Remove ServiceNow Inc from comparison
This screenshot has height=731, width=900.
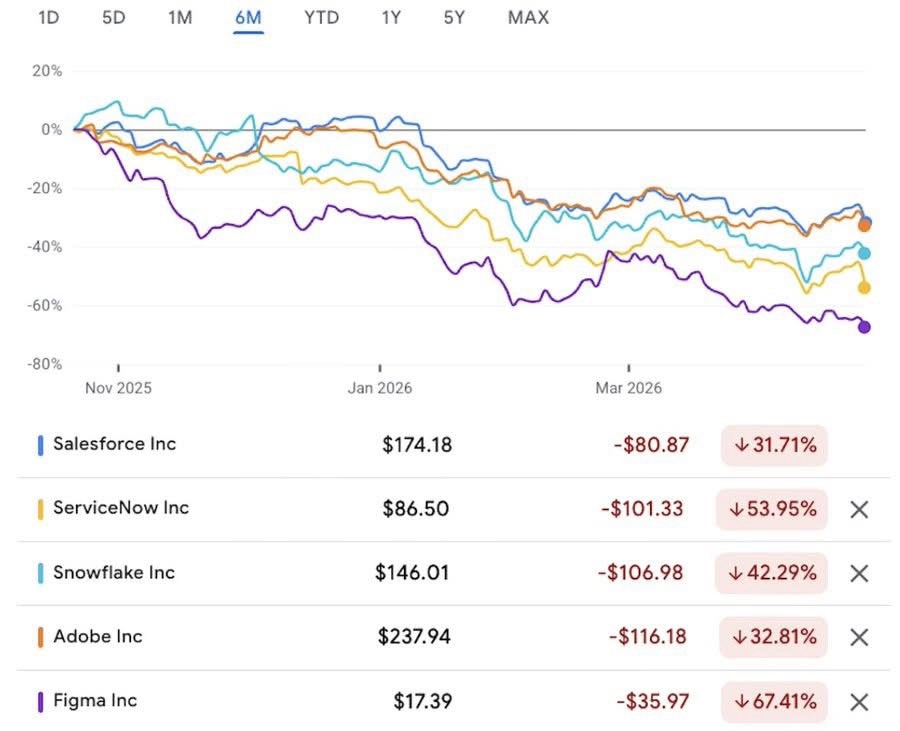pos(858,509)
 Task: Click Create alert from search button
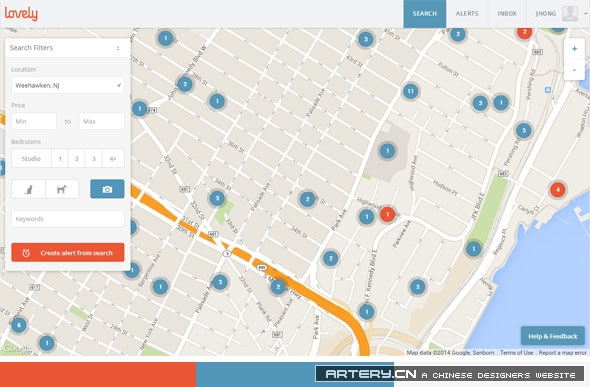(x=68, y=253)
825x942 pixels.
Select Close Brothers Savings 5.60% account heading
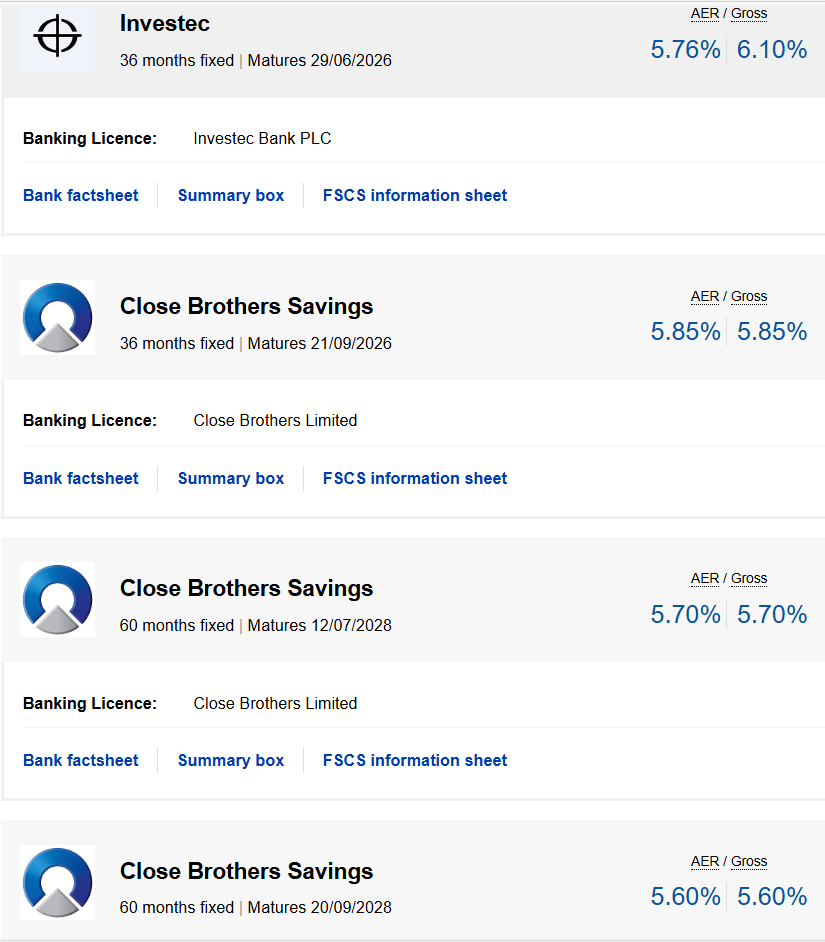(246, 871)
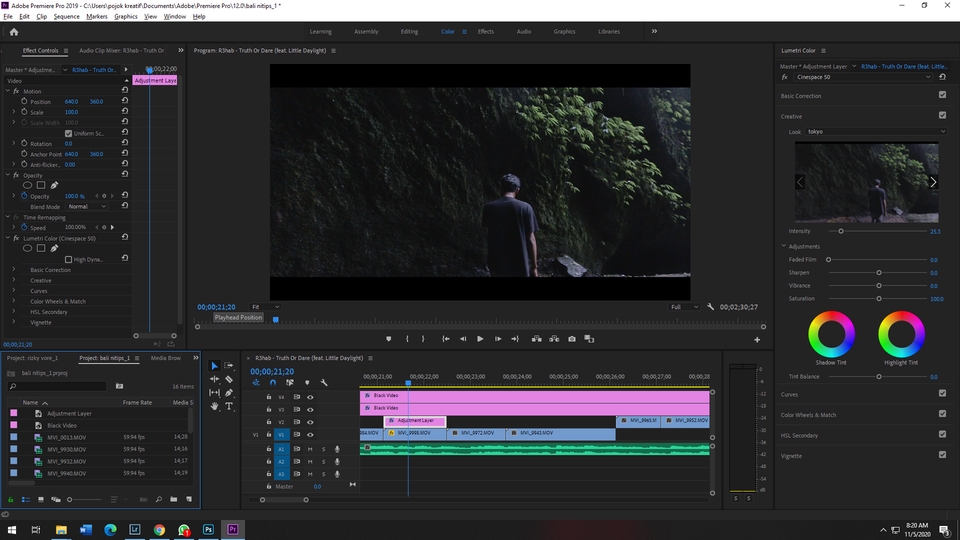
○ ○ ○ ○ ○ ○ ○
TAREFA A REALIZAR: Reproduza linha por linha, sem qualquer alteração, todo o material acima. Omita as imagens na resposta.

SOLUÇÃO:
Remove ServiceNow Inc from comparison
This screenshot has height=731, width=900.
pos(858,509)
 Task: Click Create alert from search button
(x=68, y=253)
825x942 pixels.
Select Close Brothers Savings 5.60% account heading
(246, 871)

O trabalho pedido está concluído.